Es que en la propia forma se trata de plasmar la noción de nomadismo, concepto que evoca una polémica pretérita sobre la naturaleza fija de la identidad, el presunto núcleo fuerte que delimita el yo de cualquier sujeto. (Es en este sentido que puede entenderse la modulación del rostro de Díaz a partir de las técnicas quirúrgicas de lucha contra el envejecimiento de la piel; lo que suele irritar a los fundamentalistas de la identidad es que un hombre o una mujer puedan apartarse del curso natural de su apariencia). En más de una ocasión, la figura de Díaz se multiplica. Ser es devenir.
Esa introducción viene acompañada por un relato-confesión donde Díaz retoma un instante cuando la pulsión de muerte reclama por el último recurso de clarividencia. El reviente, la muerte de un hijo y el intento de quitarse la vida constituyen aquí el reverso del deseo de existir. Díaz puede valorar como nadie el derecho al placer, pero sabe muy bien que el sufrimiento no se conjura a través de un hedonismo de baja intensidad disociado de cuestionamientos que un filósofo no puede desconocer. Pocas películas pueden exponer así esa zona de intersección entre Eros y Tánatos. En Mujer nómade se sienten el sufrimiento y el placer en partes iguales. Farina, sin ir más allá de lo que el propio personaje le permite, se ajusta a documentar estos ejercicios espirituales que pueden incomodar, como también liberar.
En una escena insólita, Díaz cita a Gilles Deleuze mientras trabaja sus piernas y brazos en un gimnasio. Es un momento en el que se habla del “percepto”, operación estética por la cual la percepción ordinaria intervenida por una disposición artística trastoca la recepción de un objeto en otra cosa. La propia escena enseña lo que enuncia, ya que la repetición mecánica del ejercicio adquiere un plus debido a la puesta en escena. En esa secuencia, el filme glosa su gramática y su posición filosófica. Díaz es un percepto para sí, alguien que elige desdoblarse para transformarse en materia de pensamiento, acaso una honrosa impugnación a cualquier acusación de narcisismo exhibicionista.

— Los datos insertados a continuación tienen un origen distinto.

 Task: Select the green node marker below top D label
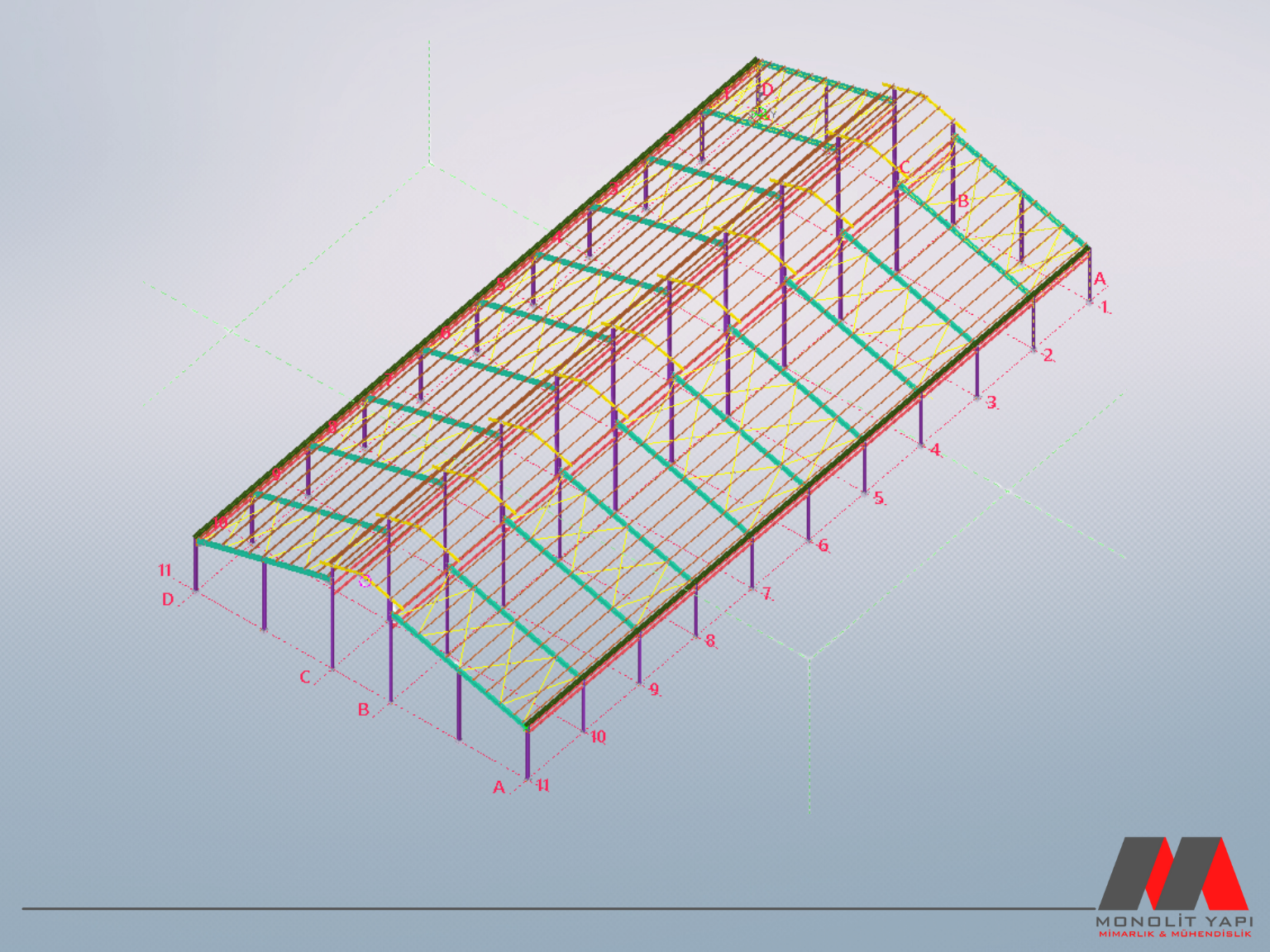763,112
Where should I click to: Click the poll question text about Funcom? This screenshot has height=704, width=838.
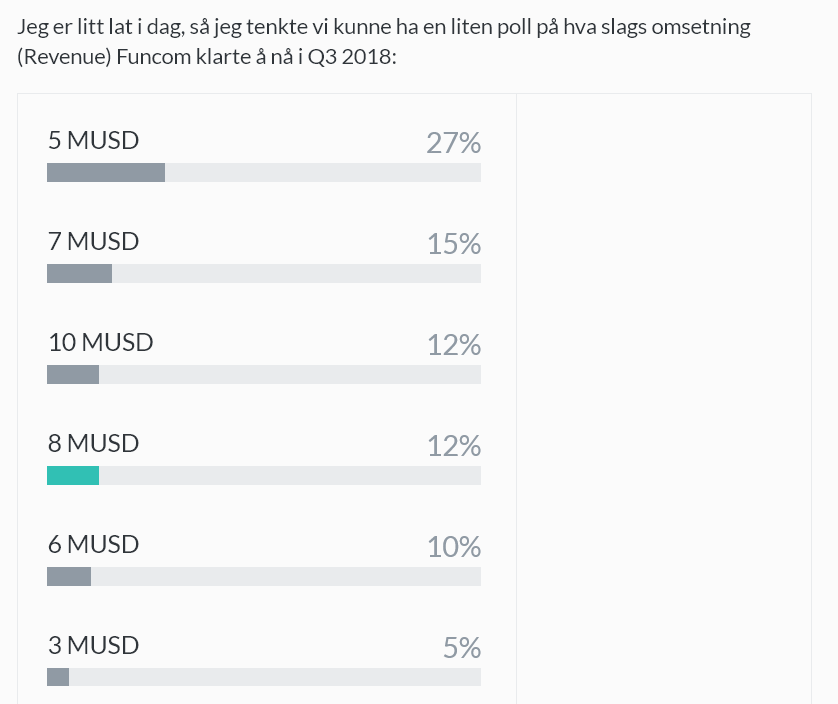click(x=384, y=42)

Lo mejor de filme es lo que sugiere y no dice. El crítico literario y cinematográfico Emilio Bernini que vio en Mujer nómade el fuera de campo del propio filme: este retrato filosófico es el de una mujer que fue alguna vez peluquera y cuyo destino no parecía corresponderse con la academia. Bernini dispensó el adjetivo exacto y la describió como el retrato de una plebeya del concepto. Mujer y plebeya, nada más antipático para los administradores del saber y los guardianes del statu quo, quienes prefieren a menudo el esoterismo de sus discursos ilustrados y una enseñanza selectiva. El gusto de Díaz por la divulgación también se cifra en esa condición de plebeya: eso se observa con nitidez en una conferencia pública frente a muchísimos jóvenes en una universidad pública del interior del país.
En La ciencia jovial, Nietzsche decía en tres aforismos cuál era el signo de la libertad alcanzada. Su respuesta era tan categórica como elemental: “Dejar de avergonzarse de uno mismo”. En este amoroso e (in)clemente retrato se puede intuir la verdad de ese enunciado.